[Start of section]

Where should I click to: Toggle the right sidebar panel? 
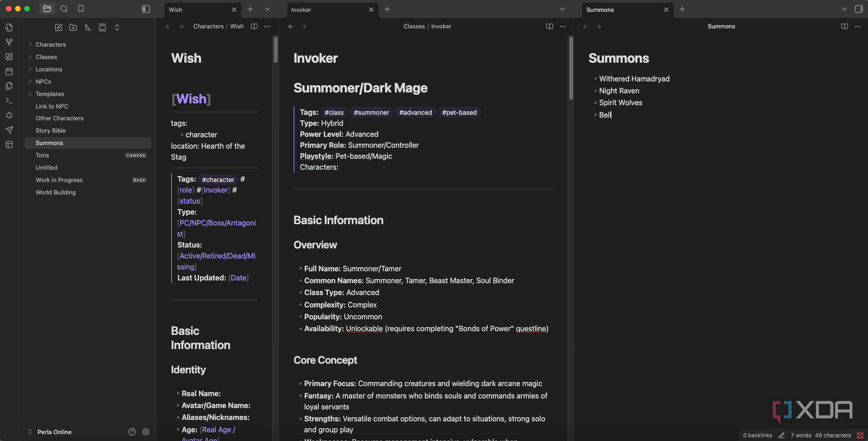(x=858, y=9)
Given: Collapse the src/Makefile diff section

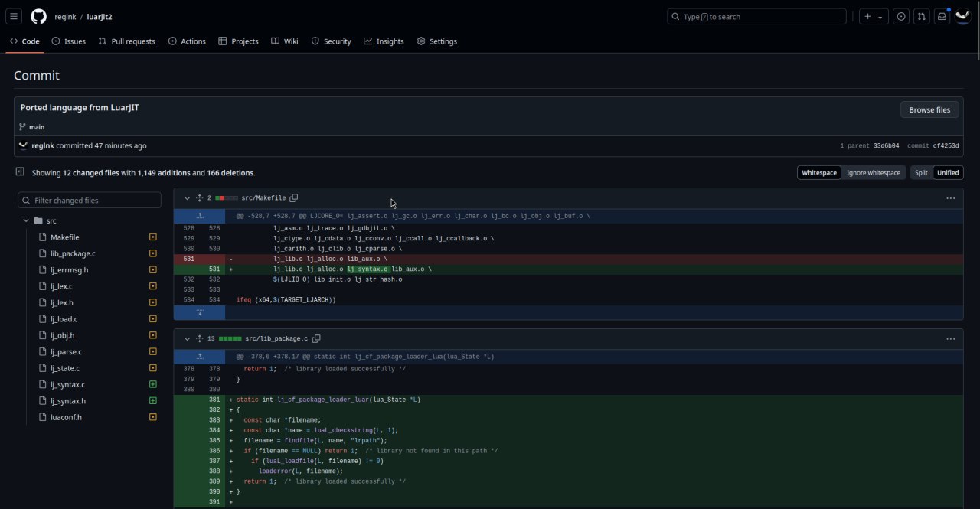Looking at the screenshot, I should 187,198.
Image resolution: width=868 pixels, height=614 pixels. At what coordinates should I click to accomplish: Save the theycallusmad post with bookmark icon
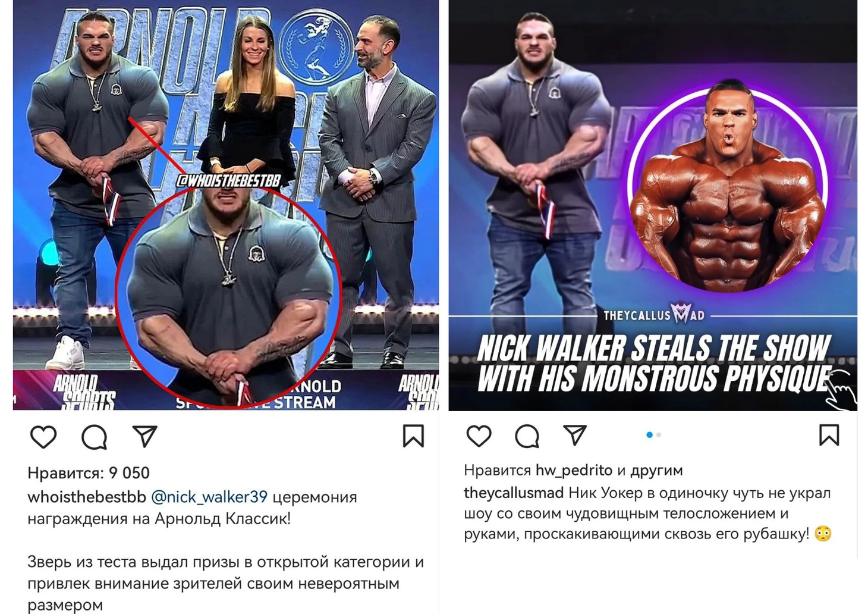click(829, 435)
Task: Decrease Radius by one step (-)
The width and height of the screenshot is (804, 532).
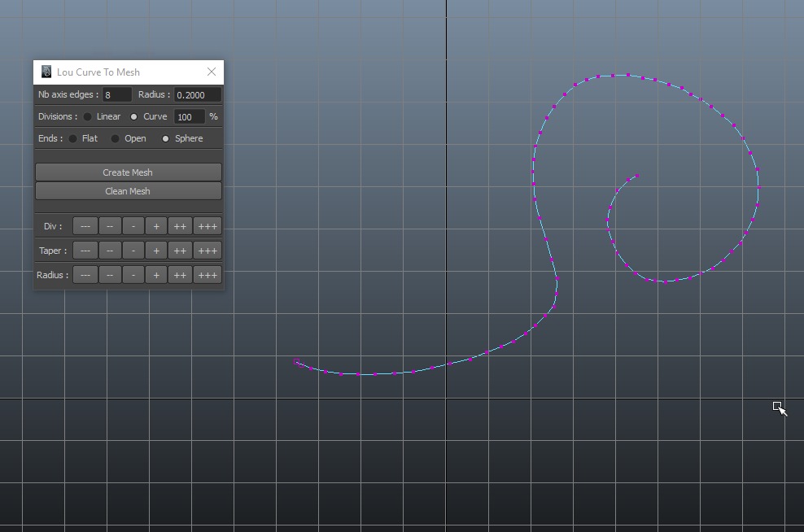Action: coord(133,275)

[End of section]

Your objective: Apart from the pictures, every line of the material above is to be returned word for word.

Task solution:
Where should I click to: Toggle the right sidebar panel? 
(x=858, y=9)
Given: Collapse the src/Makefile diff section

Looking at the screenshot, I should 187,198.
Image resolution: width=868 pixels, height=614 pixels. At what coordinates should I click to accomplish: Save the theycallusmad post with bookmark icon
click(829, 435)
Task: Decrease Radius by one step (-)
The width and height of the screenshot is (804, 532).
Action: coord(133,275)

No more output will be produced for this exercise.